Retroperitoneoscopic Adrenalectomy

In this technique, the surgeon accesses the adrenal gland from the back, without entering the abdominal cavity. It is particularly suitable for smaller tumors and offers advantages in terms of recovery time and risk of complications.

Open Adrenalectomy

For very large tumors, suspected malignancy, or anatomically complex cases, an open surgical approach through a larger abdominal incision may be necessary. While this provides better visibility and access, it requires a longer recovery period.

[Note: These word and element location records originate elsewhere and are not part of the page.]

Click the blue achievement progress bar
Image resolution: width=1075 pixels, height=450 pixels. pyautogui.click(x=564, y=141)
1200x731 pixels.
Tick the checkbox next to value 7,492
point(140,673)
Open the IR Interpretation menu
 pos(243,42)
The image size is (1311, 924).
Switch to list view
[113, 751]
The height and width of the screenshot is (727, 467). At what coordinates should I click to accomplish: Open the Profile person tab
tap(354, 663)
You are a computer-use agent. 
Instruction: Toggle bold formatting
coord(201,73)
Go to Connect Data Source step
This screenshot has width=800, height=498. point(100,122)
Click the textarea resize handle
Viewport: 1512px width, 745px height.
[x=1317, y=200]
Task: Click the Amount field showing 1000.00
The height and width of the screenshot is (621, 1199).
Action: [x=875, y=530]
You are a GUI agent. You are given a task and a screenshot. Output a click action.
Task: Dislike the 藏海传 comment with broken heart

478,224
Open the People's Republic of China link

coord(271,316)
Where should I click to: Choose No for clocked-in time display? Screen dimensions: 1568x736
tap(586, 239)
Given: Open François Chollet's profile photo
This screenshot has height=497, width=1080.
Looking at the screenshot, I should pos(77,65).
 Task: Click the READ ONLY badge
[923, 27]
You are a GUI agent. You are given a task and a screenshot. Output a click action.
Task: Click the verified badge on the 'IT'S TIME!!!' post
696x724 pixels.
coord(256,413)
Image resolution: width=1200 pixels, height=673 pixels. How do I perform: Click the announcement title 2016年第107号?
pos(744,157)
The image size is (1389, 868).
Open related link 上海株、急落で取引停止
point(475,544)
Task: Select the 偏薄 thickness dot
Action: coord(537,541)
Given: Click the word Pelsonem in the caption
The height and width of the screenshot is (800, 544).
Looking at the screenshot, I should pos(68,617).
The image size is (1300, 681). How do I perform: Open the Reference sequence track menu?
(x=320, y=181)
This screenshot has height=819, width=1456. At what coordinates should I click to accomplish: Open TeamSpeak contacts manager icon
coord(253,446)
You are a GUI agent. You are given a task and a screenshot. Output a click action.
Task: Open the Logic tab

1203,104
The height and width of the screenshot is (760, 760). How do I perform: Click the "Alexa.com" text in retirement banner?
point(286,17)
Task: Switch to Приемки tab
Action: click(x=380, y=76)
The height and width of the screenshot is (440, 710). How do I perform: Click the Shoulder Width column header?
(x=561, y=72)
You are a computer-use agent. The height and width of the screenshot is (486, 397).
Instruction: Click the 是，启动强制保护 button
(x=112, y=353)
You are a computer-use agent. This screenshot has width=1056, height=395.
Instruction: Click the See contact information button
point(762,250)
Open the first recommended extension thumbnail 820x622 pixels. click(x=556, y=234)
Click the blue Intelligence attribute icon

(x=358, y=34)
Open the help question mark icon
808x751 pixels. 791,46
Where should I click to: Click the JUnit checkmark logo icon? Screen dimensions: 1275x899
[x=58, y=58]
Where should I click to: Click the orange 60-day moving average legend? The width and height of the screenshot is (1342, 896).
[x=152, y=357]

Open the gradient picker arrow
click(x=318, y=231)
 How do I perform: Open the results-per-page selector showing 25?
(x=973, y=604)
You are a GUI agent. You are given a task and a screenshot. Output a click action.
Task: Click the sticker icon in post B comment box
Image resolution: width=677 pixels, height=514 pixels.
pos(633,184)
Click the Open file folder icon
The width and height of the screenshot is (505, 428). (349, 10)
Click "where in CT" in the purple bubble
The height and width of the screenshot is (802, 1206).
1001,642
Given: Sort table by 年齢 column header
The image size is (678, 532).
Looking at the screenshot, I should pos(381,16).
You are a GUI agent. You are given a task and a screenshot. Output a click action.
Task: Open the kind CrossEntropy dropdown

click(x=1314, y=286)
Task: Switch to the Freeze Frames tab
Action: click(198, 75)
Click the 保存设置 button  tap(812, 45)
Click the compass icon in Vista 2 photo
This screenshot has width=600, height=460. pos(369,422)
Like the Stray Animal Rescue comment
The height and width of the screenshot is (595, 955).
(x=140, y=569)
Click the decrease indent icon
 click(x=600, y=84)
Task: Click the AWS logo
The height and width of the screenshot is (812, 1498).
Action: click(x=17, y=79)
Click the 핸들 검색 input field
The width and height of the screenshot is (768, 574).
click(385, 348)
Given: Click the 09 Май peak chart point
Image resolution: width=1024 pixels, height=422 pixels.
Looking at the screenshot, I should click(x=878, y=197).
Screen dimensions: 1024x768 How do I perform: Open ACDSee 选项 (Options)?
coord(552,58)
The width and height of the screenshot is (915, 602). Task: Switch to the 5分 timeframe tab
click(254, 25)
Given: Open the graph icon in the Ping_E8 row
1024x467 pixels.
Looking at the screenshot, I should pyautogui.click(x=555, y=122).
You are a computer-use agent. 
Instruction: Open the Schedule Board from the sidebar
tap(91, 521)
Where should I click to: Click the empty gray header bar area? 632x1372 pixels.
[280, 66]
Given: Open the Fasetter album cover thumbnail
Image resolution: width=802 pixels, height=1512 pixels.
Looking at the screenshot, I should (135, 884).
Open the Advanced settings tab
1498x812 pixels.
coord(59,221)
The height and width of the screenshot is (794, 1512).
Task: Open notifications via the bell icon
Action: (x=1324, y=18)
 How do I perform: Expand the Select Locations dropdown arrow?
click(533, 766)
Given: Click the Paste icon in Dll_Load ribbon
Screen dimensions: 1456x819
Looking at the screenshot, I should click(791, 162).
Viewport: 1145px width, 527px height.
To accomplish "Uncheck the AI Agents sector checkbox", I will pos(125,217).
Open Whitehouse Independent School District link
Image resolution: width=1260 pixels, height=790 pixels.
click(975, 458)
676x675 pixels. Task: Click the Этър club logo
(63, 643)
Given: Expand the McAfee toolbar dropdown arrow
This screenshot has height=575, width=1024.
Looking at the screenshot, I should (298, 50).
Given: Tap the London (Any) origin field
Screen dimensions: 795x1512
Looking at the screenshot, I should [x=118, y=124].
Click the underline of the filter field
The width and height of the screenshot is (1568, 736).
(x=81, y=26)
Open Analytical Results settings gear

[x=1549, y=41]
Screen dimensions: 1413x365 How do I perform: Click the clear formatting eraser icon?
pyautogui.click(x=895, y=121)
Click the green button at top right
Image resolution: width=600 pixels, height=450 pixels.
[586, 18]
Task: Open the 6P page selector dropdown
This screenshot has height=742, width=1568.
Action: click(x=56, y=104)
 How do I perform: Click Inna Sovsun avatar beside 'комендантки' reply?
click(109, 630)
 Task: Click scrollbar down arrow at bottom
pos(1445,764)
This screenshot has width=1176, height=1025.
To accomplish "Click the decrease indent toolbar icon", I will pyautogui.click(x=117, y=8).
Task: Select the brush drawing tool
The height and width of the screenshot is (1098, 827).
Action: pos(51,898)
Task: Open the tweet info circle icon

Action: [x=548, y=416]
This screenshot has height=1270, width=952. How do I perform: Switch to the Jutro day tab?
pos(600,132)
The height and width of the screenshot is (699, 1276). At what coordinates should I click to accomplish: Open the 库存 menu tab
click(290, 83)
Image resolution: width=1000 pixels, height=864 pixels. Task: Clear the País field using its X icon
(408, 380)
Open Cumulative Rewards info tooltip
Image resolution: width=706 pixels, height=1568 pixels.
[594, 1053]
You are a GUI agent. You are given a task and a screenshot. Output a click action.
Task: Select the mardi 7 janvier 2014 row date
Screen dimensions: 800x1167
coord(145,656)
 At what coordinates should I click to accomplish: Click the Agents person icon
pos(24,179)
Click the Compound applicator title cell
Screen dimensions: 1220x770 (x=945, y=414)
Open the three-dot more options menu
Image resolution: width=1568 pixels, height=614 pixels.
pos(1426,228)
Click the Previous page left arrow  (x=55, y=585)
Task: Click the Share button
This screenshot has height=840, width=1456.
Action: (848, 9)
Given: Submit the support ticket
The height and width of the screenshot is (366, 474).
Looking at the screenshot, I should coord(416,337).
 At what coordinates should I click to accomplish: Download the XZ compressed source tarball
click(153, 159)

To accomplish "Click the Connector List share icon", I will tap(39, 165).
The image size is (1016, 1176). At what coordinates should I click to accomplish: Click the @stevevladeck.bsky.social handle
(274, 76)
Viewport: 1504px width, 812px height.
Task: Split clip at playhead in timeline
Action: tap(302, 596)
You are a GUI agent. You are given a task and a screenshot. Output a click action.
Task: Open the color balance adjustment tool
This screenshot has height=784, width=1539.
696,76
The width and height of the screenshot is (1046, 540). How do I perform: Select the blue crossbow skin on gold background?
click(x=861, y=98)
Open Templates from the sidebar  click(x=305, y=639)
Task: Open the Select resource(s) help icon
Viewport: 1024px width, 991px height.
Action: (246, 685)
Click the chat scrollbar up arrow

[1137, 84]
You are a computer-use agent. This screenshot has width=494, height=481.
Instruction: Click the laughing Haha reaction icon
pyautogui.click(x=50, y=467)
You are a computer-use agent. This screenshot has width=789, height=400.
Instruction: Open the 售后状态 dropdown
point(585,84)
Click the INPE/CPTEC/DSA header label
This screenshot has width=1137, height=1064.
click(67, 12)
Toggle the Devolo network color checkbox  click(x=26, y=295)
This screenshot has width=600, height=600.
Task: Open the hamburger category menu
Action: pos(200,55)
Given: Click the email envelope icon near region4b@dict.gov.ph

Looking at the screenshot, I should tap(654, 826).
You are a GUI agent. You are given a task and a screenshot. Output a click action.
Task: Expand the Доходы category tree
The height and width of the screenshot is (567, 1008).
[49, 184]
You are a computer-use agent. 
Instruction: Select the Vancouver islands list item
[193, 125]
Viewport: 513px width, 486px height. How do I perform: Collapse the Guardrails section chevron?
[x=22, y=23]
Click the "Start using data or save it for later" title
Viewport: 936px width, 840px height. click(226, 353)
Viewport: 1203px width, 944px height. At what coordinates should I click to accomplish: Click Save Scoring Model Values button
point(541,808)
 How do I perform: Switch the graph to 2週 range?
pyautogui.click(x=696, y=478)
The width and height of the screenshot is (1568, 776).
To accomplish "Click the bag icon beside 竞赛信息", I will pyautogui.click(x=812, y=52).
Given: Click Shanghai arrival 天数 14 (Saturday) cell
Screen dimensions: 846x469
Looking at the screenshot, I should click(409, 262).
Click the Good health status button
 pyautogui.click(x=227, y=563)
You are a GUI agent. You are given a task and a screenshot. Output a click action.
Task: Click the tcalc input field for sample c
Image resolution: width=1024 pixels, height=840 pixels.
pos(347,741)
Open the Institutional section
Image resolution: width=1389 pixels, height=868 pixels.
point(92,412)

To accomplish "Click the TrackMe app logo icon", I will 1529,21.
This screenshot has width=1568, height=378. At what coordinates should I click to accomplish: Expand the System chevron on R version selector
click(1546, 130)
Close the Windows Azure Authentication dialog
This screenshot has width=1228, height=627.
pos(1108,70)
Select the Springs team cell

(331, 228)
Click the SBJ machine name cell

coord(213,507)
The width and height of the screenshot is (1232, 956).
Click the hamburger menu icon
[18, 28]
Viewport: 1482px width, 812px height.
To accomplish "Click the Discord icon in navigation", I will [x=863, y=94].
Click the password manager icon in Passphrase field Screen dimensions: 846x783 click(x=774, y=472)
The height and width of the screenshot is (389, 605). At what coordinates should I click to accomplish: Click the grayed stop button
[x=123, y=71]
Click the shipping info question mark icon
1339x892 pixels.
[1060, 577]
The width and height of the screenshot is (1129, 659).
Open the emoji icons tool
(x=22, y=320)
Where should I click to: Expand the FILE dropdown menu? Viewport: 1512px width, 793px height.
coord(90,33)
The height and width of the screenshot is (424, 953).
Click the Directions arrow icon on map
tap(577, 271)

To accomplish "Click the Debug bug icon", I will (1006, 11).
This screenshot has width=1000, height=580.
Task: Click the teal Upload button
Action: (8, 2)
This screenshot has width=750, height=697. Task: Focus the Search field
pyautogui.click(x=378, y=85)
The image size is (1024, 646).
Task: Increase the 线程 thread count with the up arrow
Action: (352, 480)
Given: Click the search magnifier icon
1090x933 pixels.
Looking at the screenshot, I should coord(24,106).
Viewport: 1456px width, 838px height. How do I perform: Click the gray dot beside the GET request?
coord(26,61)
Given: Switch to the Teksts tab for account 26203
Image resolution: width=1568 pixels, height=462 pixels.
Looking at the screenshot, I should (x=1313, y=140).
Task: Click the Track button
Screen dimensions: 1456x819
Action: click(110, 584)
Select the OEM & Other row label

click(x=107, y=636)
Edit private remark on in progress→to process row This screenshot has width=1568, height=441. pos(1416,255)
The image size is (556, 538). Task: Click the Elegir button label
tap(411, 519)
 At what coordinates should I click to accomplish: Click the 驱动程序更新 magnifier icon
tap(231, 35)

Preoperative Preparation and Diagnosis

Before surgery, a thorough diagnostic workup is performed:

  • Blood and urine hormone tests (cortisol, aldosterone, urinary catecholamines)
  • Imaging studies such as CT scan (computed tomography) or MRI (magnetic resonance imaging) to precisely locate the lesion
  • For pheochromocytoma: preoperative medication to stabilize blood pressure (usually alpha-blockers)

Risks and Complications

As with any surgical procedure, there are potential risks involved:

  • Intraoperative or postoperative bleeding
  • Wound infection
  • Injury to adjacent organs such as the kidney, spleen, or liver
  • Hormonal imbalances following surgery
  • In bilateral adrenalectomy: lifelong hormone replacement therapy is required due to adrenal insufficiency

Recovery and Follow-Up Care

After a laparoscopic adrenalectomy, most patients are discharged within 2–4 days. Full recovery typically takes 2–4 weeks. If only one adrenal gland is removed, the remaining gland generally compensates and takes over full hormone production. Following a bilateral adrenalectomy, patients require lifelong hormone replacement with hydrocortisone and, in most cases, fludrocortisone. Regular follow-up with an endocrinologist is essential after surgery to monitor hormone levels and overall health.

References

  1. Fassnacht M. et al. – Management of adrenal incidentalomas: European Society of Endocrinology Clinical Practice Guideline. European Journal of Endocrinology, 2016.
  2. Lenders J.W.M. et al. – Phaeochromocytoma and paraganglioma: an Endocrine Society clinical practice guideline. Journal of Clinical Endocrinology and Metabolism, 2014.
  3. Walz M.K. et al. – Posterior retroperitoneoscopic adrenalectomy – results of 560 procedures in 520 patients. Surgery, 2006.